2017 yılı için kafamda belirlediğim ana yarış olan UTMB kurası çıkmayınca daha önceki yıllarda yarış raporlarını okuduğum ve Elena ile Alper’in koştukları, Salomon sponsorluğunda düzenlenen Ultra Pirineu’yu hedef yarış olarak belirlemiştim. Özellikle yarışın ciddi sponsorlarının olması, Pirene Dağları’nın muhteşem manzaraları ve buralarda daha önce hiç koşmamış olmak benim bu kararı vermemi kolaylaştırdı.

Yarış ile ilgili video linkine ve yarış sitesinin linkine tıklayarak tüm detayları görebilirsiniz. Ancak yarışla ilgili bazı bilgileri kısaca aşağıda aktarmak istiyorum:

Yarış hakkında

Yarış; Barcelona’nın yaklaşık 130 km kuzeyinde, Andorra ile Fransa sınırına yakın olan Baga kasabasında başlayıp aynı noktada tamamlanıyor. 2011 yılından beri düzenlenen ve bu sene 7. kez koşulan yarış; Cumartesi sabahı 07:00’de başlıyor. 110 Km uzunluğunda ve yaklaşık 6800 m yükseklik kazanımına sahip olup toplam 29,5 saatlik bir zaman sınırına sahip olan yarış ayrıca UTMB yarışlarına da 5 puan veriyor.

Ultra Pirineu_Elevation Profile
Parkur eğim grafiği ve istasyon detayları

Yarış bu etap dışında 2 farklı parkurdan daha oluşuyor;

Yarış öncesi

Yarış kaydı için organizasyon Ocak ayının son haftasını ve Şubat ayının ilk haftasını kapsayan 2 haftalık sürede ön kayıtları alıyor. Bu sırada belli yarış tecrübeleri ve bitirme derecelerini paylaşmanızı istiyorlar. Tüm bu kayıt işlemlerini tamamladıktan sonra yaklaşık 110-120 Euro’luk katılım bedelini ödeyerek ön kayıt işleminizi tamamlıyorsunuz. Katılımcı sayısı max. 1000 kişi ile sınırlı tutulduğu için eğer daha fazla başvuru varsa Şubat ayının ikinci haftası kura çekiliyor ve kurada eğer çıkarsanız yarışa otomatik olarak katılıyorsunuz. Bu sene yaklaşık 1200 kişi başvurdu ve ben şanslı 1000 kişi arasında olup yarışa katılma hakkı elde ettim.
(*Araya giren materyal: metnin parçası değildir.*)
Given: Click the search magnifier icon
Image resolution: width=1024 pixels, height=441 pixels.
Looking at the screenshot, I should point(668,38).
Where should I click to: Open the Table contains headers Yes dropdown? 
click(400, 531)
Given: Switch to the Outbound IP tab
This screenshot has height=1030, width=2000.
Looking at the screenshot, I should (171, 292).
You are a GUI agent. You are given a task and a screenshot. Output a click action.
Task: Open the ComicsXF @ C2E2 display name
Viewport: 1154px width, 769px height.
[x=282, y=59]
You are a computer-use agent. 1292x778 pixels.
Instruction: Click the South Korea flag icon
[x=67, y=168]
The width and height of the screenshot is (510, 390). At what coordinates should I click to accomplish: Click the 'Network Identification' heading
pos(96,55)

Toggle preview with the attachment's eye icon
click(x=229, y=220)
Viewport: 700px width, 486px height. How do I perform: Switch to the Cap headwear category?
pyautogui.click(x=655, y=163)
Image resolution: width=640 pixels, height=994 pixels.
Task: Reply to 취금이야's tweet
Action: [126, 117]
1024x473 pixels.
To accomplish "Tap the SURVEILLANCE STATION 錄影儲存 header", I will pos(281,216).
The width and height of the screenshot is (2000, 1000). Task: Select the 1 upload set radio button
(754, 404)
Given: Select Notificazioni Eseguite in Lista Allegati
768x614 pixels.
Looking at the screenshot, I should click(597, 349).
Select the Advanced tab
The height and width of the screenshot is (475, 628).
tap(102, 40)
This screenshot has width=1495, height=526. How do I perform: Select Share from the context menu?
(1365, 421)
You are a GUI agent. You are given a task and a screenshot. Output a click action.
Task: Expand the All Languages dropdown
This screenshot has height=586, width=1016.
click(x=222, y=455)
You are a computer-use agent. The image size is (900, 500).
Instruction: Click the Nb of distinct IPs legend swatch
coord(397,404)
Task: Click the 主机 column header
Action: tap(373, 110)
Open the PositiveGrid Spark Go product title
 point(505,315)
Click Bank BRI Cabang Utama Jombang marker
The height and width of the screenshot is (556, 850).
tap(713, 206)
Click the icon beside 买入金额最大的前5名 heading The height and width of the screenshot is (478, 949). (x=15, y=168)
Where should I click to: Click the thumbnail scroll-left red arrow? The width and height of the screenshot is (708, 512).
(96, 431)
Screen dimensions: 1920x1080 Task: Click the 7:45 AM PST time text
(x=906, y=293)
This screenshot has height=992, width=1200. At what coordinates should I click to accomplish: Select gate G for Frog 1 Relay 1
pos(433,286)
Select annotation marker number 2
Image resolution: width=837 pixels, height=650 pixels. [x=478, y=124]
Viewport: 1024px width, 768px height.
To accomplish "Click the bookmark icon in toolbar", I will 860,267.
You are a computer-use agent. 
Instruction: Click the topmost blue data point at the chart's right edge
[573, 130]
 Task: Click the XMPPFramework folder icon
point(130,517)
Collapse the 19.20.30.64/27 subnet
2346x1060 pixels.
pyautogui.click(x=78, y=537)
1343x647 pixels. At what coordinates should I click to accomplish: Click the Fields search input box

Yarışa hazırlık sürecine; Haziran ayında koştuğum Zugspitz Ultra Trail sonrasında Temmuz ayının ilk haftası başladım. 12 hafta için sevgili Aykut Çelikbaş‘ın da desteği ile birlikte hazırlamış olduğumuz antrenman programını haftalık olarak mevcut durumuma göre revize ederek uygulamaya çalıştım. İlk defa bir hazırlık sürecini neredeyse kayıpsız tamamladım diyebilirim.

Bu süreçte genelde haftada 5 gün (2 hafta hariç) koştum, bazı haftalar da çift antrenmanla bu sayı haftada 6’yı buldu. Üçüncü hafta sonu; yaşadığım yoğunluktan 2 adet, son hafta da grip nedeniyle 3 adet antrenmanı kaçırdım. Buna göre; planladığım 59 adet antrenmanın 54 tanesini gerçekleştirmişim. Bu süreçte toplam mesafe olarak planlanmış olan 1006 km’yi biraz daha geçmeyi başararak toplam 1017,3 km koşmuşum. Özellikle ilk 3 haftayı alışma dönemi olarak, son 3 haftayı da taper dönemi olarak kısa mesafelerde tutup kalan 6 haftanın 5 haftasında 100 km ve üzerine çıkmaya gayret ettim. Hazırlık döneminin tam ortasında Aladağlar Sky Trail‘i koşarak hem irtifa hem de parkurun teknik özellikleri açısından kendimi test etme fırsatı buldum. Tüm bu süreç sonunda haftalık olarak yaklaşık 85 km ortalama gerçekleştirmişim ki mevcut durumum için herhalde bundan çok daha iyisini gerçekleştiremezdim diye düşünüyorum.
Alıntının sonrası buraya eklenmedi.